Istruzioni da seguire.
Sostituisci "Awards" con "Honors" nelle righe tra quella che contiene "Kontakt (1411, 36)" e quella che contiene "originated at theUniversity", entrambe incluse. Riporta solo queste righe, senza altre modifiche.
· · ·
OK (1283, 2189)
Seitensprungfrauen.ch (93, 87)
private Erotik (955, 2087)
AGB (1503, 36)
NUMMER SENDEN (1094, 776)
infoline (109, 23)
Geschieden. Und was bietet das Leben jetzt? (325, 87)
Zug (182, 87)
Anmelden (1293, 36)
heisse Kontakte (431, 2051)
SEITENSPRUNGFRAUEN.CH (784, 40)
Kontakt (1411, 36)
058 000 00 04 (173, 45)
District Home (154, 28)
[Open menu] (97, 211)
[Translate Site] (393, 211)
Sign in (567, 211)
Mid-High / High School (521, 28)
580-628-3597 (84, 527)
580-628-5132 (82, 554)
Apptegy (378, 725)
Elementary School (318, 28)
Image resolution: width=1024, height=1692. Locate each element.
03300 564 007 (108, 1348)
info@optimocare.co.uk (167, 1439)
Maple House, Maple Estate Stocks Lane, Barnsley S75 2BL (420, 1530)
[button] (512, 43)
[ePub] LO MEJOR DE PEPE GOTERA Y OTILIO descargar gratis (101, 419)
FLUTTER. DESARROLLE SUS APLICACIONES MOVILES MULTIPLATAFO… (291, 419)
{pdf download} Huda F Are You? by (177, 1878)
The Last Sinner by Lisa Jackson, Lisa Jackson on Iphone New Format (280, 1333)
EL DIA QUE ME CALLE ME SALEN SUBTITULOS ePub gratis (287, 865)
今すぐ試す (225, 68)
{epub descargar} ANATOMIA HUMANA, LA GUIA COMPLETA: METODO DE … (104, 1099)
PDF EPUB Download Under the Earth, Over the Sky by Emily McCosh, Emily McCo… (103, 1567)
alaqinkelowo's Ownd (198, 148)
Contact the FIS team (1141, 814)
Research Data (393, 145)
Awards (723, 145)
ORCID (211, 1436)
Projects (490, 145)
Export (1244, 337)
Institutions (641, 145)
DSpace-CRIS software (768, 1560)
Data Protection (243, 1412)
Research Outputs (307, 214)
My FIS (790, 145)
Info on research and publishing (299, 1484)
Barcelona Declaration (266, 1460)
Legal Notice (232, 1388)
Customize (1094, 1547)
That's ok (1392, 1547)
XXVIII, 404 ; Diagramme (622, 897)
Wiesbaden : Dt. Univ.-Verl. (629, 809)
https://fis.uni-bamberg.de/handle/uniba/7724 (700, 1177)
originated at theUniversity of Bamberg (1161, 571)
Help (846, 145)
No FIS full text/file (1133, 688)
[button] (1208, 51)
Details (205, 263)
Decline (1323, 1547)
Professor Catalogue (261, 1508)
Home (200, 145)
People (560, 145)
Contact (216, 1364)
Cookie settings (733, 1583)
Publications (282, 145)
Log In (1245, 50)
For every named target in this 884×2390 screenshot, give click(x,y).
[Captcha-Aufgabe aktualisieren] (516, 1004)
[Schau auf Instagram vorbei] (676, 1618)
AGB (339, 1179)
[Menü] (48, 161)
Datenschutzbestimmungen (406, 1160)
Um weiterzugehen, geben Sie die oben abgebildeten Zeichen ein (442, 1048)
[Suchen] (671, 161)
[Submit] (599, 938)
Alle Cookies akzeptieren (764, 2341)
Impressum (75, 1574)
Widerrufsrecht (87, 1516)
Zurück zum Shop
· · ·
Risposta completa.
Kontakt (1411, 36)
058 000 00 04 (173, 45)
District Home (154, 28)
[Open menu] (97, 211)
[Translate Site] (393, 211)
Sign in (567, 211)
Mid-High / High School (521, 28)
580-628-3597 (84, 527)
580-628-5132 (82, 554)
Apptegy (378, 725)
Elementary School (318, 28)
Image resolution: width=1024, height=1692. Locate each element.
03300 564 007 (108, 1348)
info@optimocare.co.uk (167, 1439)
Maple House, Maple Estate Stocks Lane, Barnsley S75 2BL (420, 1530)
[button] (512, 43)
[ePub] LO MEJOR DE PEPE GOTERA Y OTILIO descargar gratis (101, 419)
FLUTTER. DESARROLLE SUS APLICACIONES MOVILES MULTIPLATAFO… (291, 419)
{pdf download} Huda F Are You? by (177, 1878)
The Last Sinner by Lisa Jackson, Lisa Jackson on Iphone New Format (280, 1333)
EL DIA QUE ME CALLE ME SALEN SUBTITULOS ePub gratis (287, 865)
今すぐ試す (225, 68)
{epub descargar} ANATOMIA HUMANA, LA GUIA COMPLETA: METODO DE … (104, 1099)
PDF EPUB Download Under the Earth, Over the Sky by Emily McCosh, Emily McCo… (103, 1567)
alaqinkelowo's Ownd (198, 148)
Contact the FIS team (1141, 814)
Research Data (393, 145)
Honors (723, 145)
ORCID (211, 1436)
Projects (490, 145)
Export (1244, 337)
Institutions (641, 145)
DSpace-CRIS software (768, 1560)
Data Protection (243, 1412)
Research Outputs (307, 214)
My FIS (790, 145)
Info on research and publishing (299, 1484)
Barcelona Declaration (266, 1460)
Legal Notice (232, 1388)
Customize (1094, 1547)
That's ok (1392, 1547)
XXVIII, 404 ; Diagramme (622, 897)
Wiesbaden : Dt. Univ.-Verl. (629, 809)
https://fis.uni-bamberg.de/handle/uniba/7724 (700, 1177)
originated at theUniversity of Bamberg (1161, 571)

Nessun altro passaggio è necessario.